Originally Posted by Julie Steiner (Post 497399)
I'm not wild about reinforcing the title's "In a Dream" with the first three words of L1, which seems like bending over backwards to make sure I understand that this is not happening in the waking world. ... Does it really matter at all whether the narrator is dreaming this? Wouldn't it be a lot more charming if he's not?

I tend to ignore titles, so I initially read it as a real waking up. Next I read it as all dreaming, which helps to explain the “final mooring” as the final one before waking up. Ultimately, I went back to my first interpretation. If I’m right, Julie has a point about the title being misleading.

Alexandra Baez 04-21-2024 07:35 AM

John, it looks like you’ve broken down and written another traditionally-minded poem about spring—and this one feels much more traditional than your last one (despite its debatably accentual basis and its non-rhyming)! That window and “lilting” look familiar, lol. This poem is so adamantly light and positive that it feels somewhat cloying even to me. I assume that it must feel all the more so to you, given some of your comments on your last spring poem.

Is “a new spring’s fall” perhaps a bit too cheeky in its play with the word “fall”? I don’t normally think of a season, especially spring, “falling into” a morning.

I agree about the need for some punctuation after “coo.” Personally, I’d prefer a period, as that would be grammatically correct, and a little breather here would be nice. A semicolon (or period or em dash or colon) rather than a comma would be correct after “wonder.”

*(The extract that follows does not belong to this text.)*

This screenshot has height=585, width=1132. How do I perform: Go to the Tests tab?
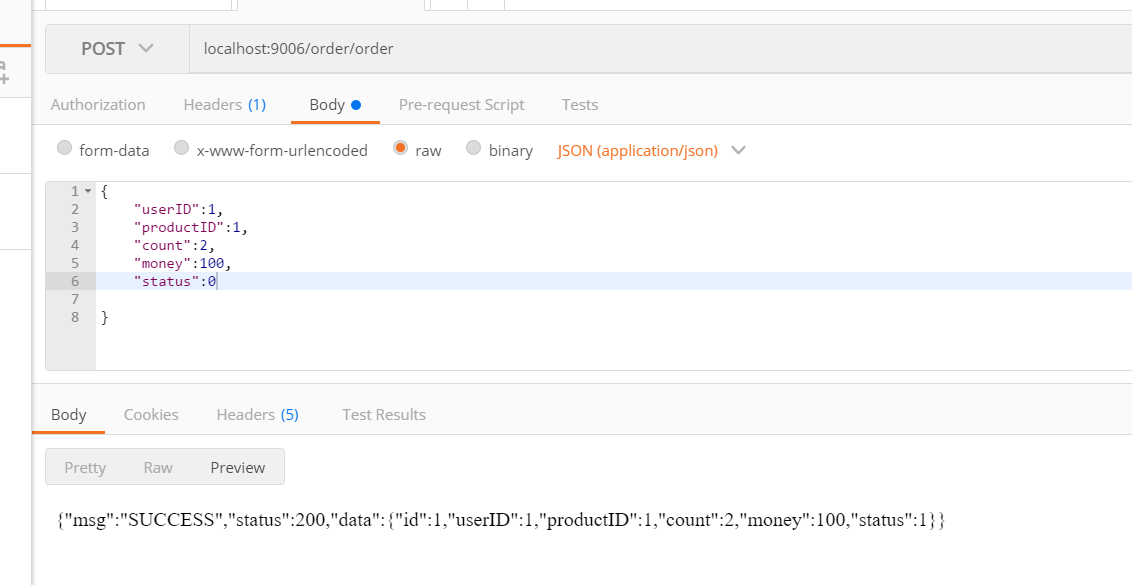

But my favorite part by far is “see the new morning tumble/laughing down the stairs.” Now there’s a fall that works! It would be wonderful to bring everything else in the poem up to the register of this phrase.

I’m not a nautical person, so I wasn’t sure about the meaning of “spool a slip for last night’s mooring,” but it does have a lovely sound to it. Still, I was thrown a bit by this sudden appearance of a nautical reference at the very end, and how it gets the last word. This image feels disconnected from all the homey scenes that the poem has centered on up until then.

John Riley 04-21-2024 09:53 AM

If there is a problem(s) with the rhythm or beats, I'm always open to critiques to improve. That's why I post. Maybe I'm trying to be better at writing these types of poems. It's weird, and not weird, that the reaction too often "This doesn't belong here." It's like trying to make it through the Pearly Gates.

I agree Julie about the title. I haven't thought of a better one yet and uses the first three words as a placeholder. I should have made that clear. I did want to emphasize it's a dream. Nothing here is happening. It can't be cloying or pro-spring or too sentimental. The question for me is why is someone dreaming this? So, perhaps emphasizing that it's a dream is too much for some readers and not enough for others.

Thanks to everyone who has commented. I've addressed the thematic questions and gathered the crits to use in revision.

Help is always appreciated.

John

R. S. Gwynn 04-21-2024 03:28 PM

When laughing morning tumbles down the stairs
And lands upon his face, we fall to prayers.

Julie Steiner 04-22-2024 04:38 AM

"Still dreaming, see an early glow" would leave more ambiguity, leaving it up to the reader whether or not to take the waking/dreaming at literal face value.